◆ **Extrait à lire**
►

Dimanche 11 octobre 2015. Une semaine s’est écoulée depuis ton départ, toute aussi irréelle que le reste. Nous vivons un cauchemar, nous allons nous réveiller et reprendre notre vie normalement. Nous ouvrons les yeux. Tu es un beau et jeune adolescent de 14 ans,  tu viens de rentrer en 3ème, tu es ravi d’être dans la même classe que tes potes Onyx et Antoine, tu es encore plus enthousiaste de ne pas avoir la prof tant redoutée de Macramés, pas de délation, tu sais bien je n’aime pas cela même si elle le mériterait pour t’avoir tant traumatisé, tu stresses déjà légèrement à l’idée du Brevet des Collèges qui sanctionnera cette année mais nous te rassurons, tout ira bien, tu viens de reprendre le rugby où tu as intégré l’équipe des Cadets, ta sœur est arrivée au collège en 6ème, à ton tour de la tranquilliser tout en lui rappelant de garder ses distances quand même, ma classe de CP a l’air plutôt sympa, je devrais bien m’amuser avec eux, Papa est chauffeur de la Générale, nous en rigolons bien, lui le galérien de la topographie et le roi de la route en combi à 50km/h.  Nous refermons les yeux, apaisés. La réalité nous re-saute violemment à la gorge. Tu nous as quittés, pour toujours et nous sommes à la veille de tes obsèques.

Je suis un robot, je fais les choses machinalement, j’évite de penser, je me laisse porter par nos amis qui orchestrent la plupart des choses, enfin celles qui peuvent l’être. Moi, je me concentre sur l’écriture de ces deux textes que ma Marraine accepte de mettre en voix demain. Page noire. J’ai envie de dégueuler ma tristesse. Mais même ça, je n’y arrive pas. L’heure passe, rien ne jaillit à l’exception des larmes. Je me sers un verre de vin, puis deux, je m’isole dans notre chambre, rien que toi et moi. Accouchement douloureux. Les mots, certains empruntés à des témoignages lus ici et là, paraissent illusoires, impossibles à écrire et pourtant, ils finissent ensemble sur deux pages Word. Lucas, la seule chose que nous souhaitons, c’est ton repos. Par amour, nous te laissons partir, il faut lâcher notre main. Ne t’inquiète pas pour nous. Nous te promettons de continuer à rire de ce qui nous faisait rire ensemble, à sourire, à pleurer, à combattre. La vie signifie tout ce qu’elle a toujours signifié. Elle est ce qu’elle a toujours été. Ton amour va nous porter. Tu n’es pas loin, tu es partout. Nous sommes avec toi. Nous sommes unis à jamais. Vogue, vole Lulu. Vite, un somnifère et au lit, faire taire ces mots qui résonnent en boucle dans ma tête. Essayez de se reposer, la journée sera longue.

◄

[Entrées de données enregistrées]

►

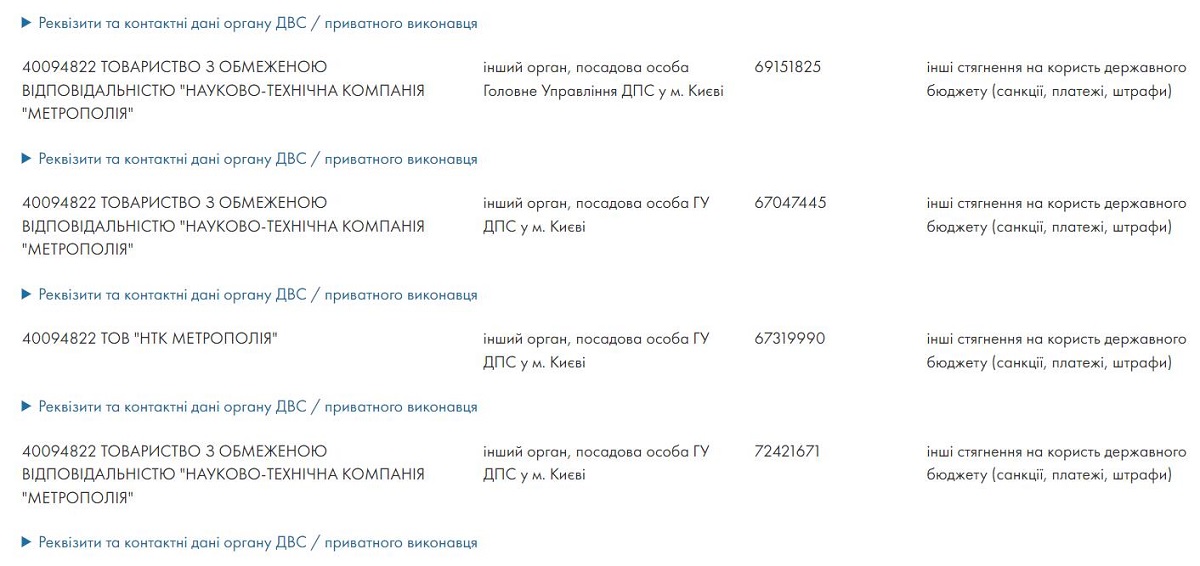Click triangle arrow icon below record 69151825
1200x566 pixels.
(x=27, y=159)
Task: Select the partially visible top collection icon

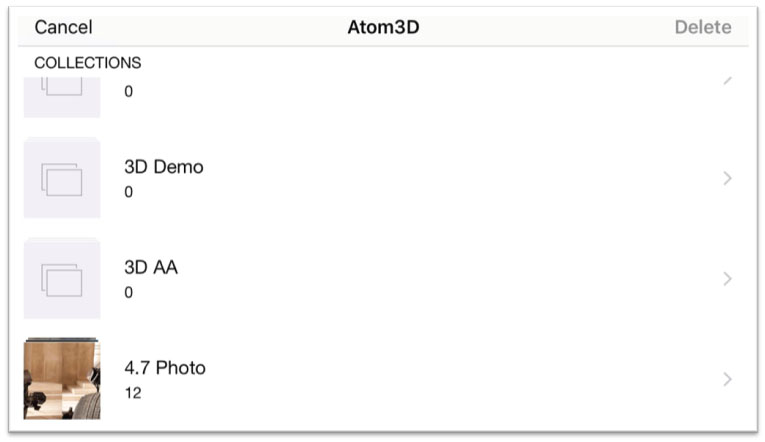Action: click(x=62, y=97)
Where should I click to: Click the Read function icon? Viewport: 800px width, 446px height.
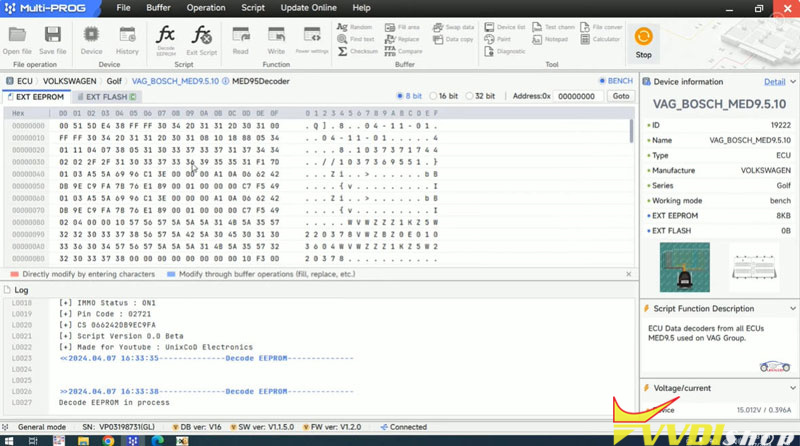pos(240,38)
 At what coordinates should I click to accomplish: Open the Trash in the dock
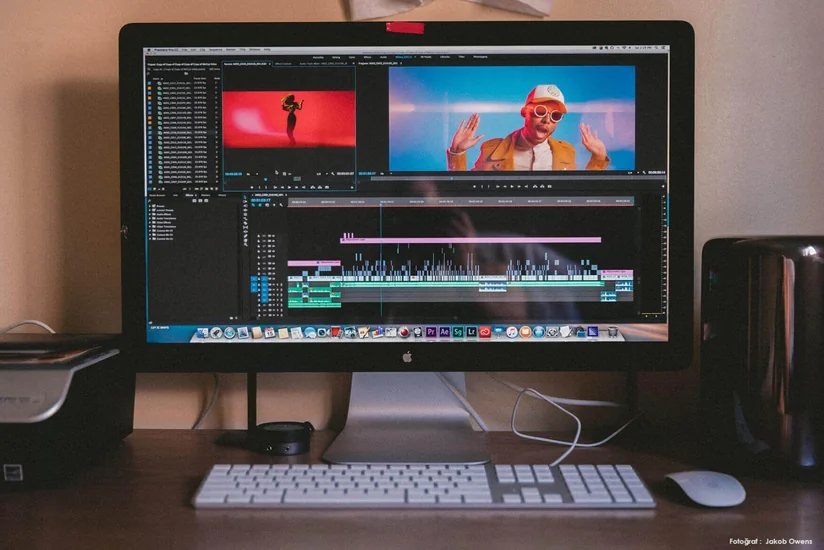coord(612,332)
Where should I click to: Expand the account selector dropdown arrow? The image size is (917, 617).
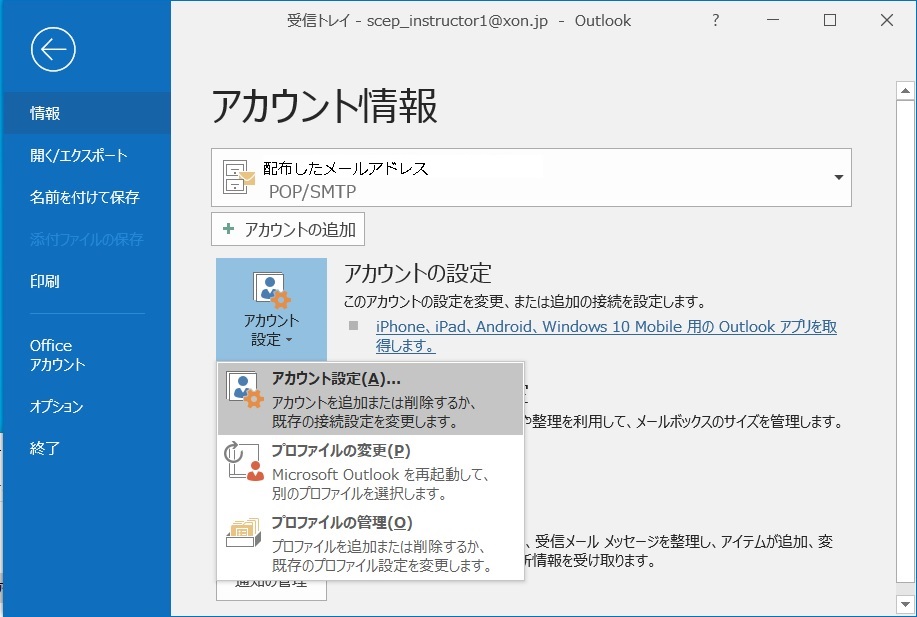(x=838, y=178)
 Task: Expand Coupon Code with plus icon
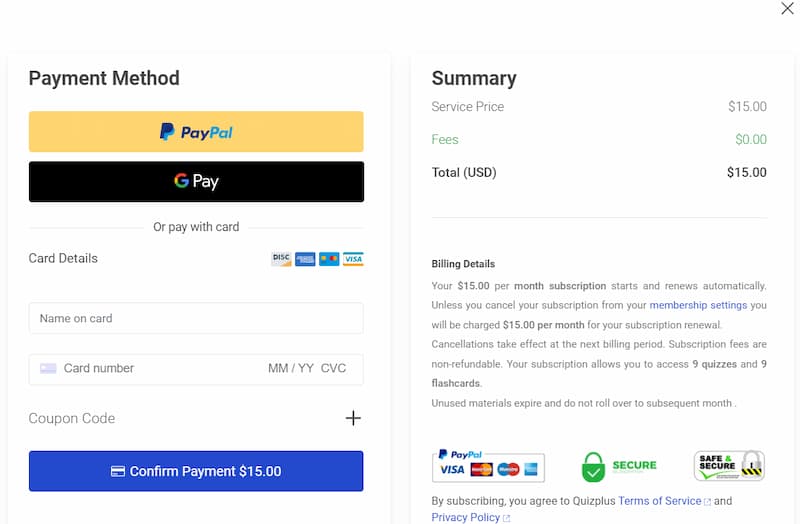[353, 418]
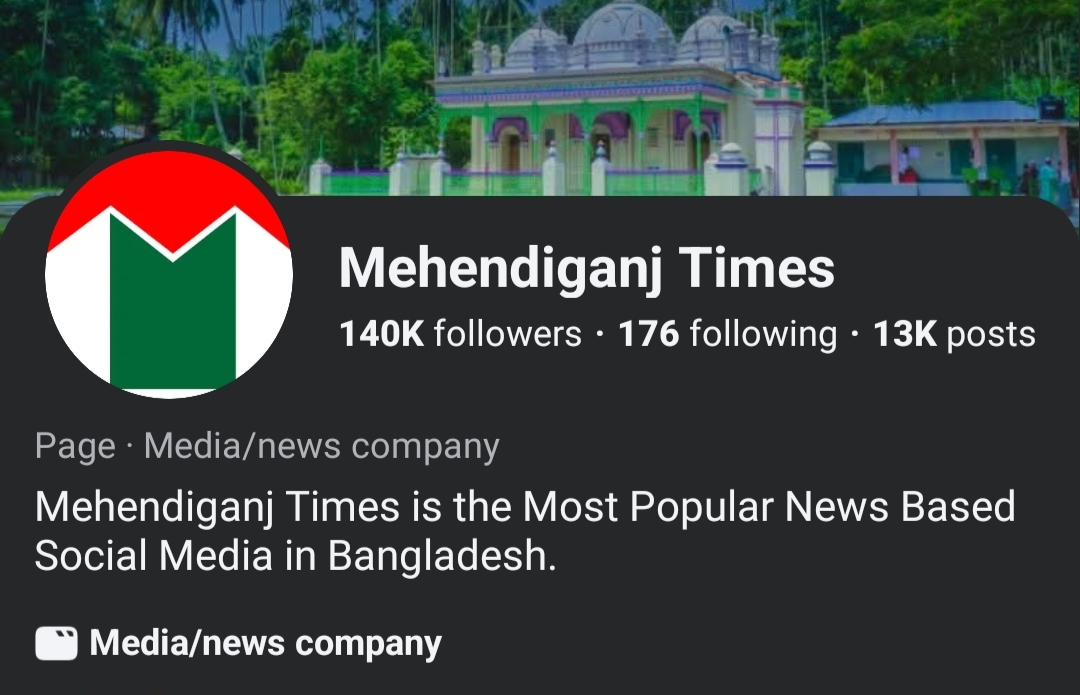Click the Media/news company category icon
The height and width of the screenshot is (695, 1080).
(x=56, y=644)
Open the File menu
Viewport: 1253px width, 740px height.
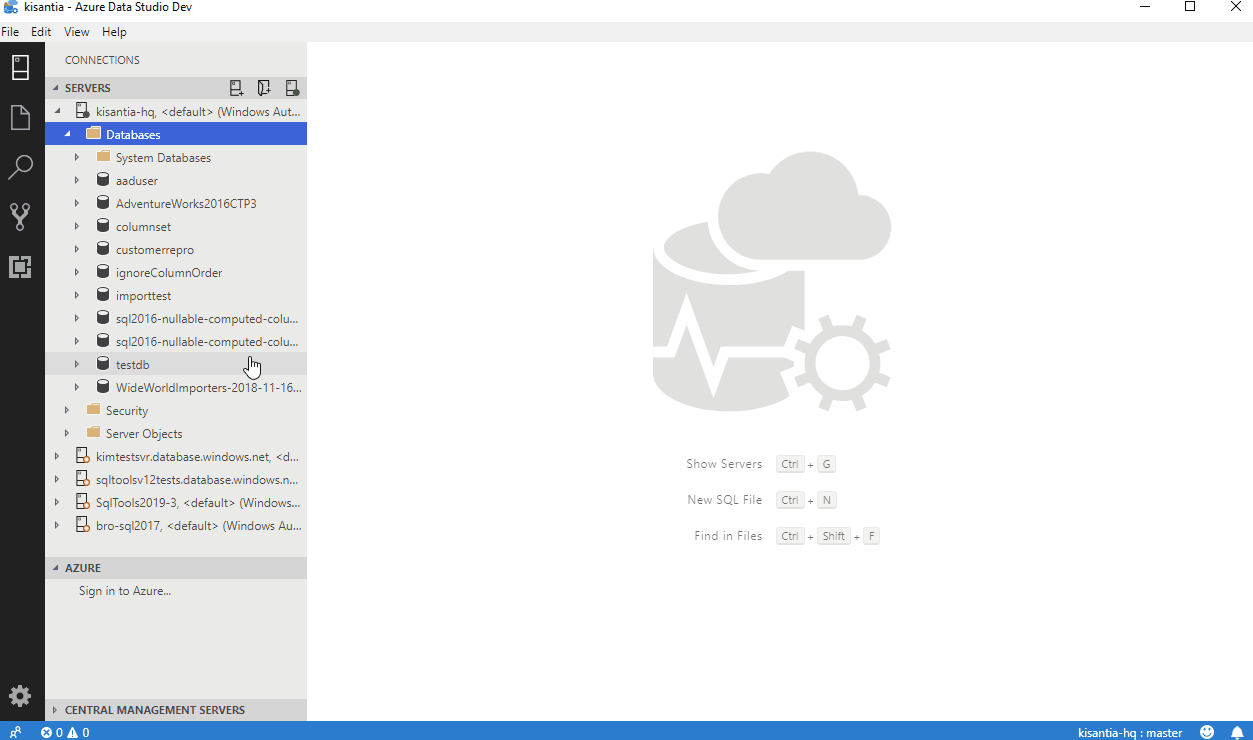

◄

Pour chaque affirmation ci-dessous, dites par oui ou par non si elle est d’accord avec l’extrait, et citez mot pour mot le passage qui le montre. (a) Les obsèques ont lieu le lendemain. (b) Les mots sont venus facilement au moment d’écrire. (c) La sœur est entrée au collège en 3ème.

(a) Oui : « nous sommes à la veille de tes obsèques »
(b) Non : « L’heure passe, rien ne jaillit à l’exception des larmes. »
(c) Non : « ta sœur est arrivée au collège en 6ème »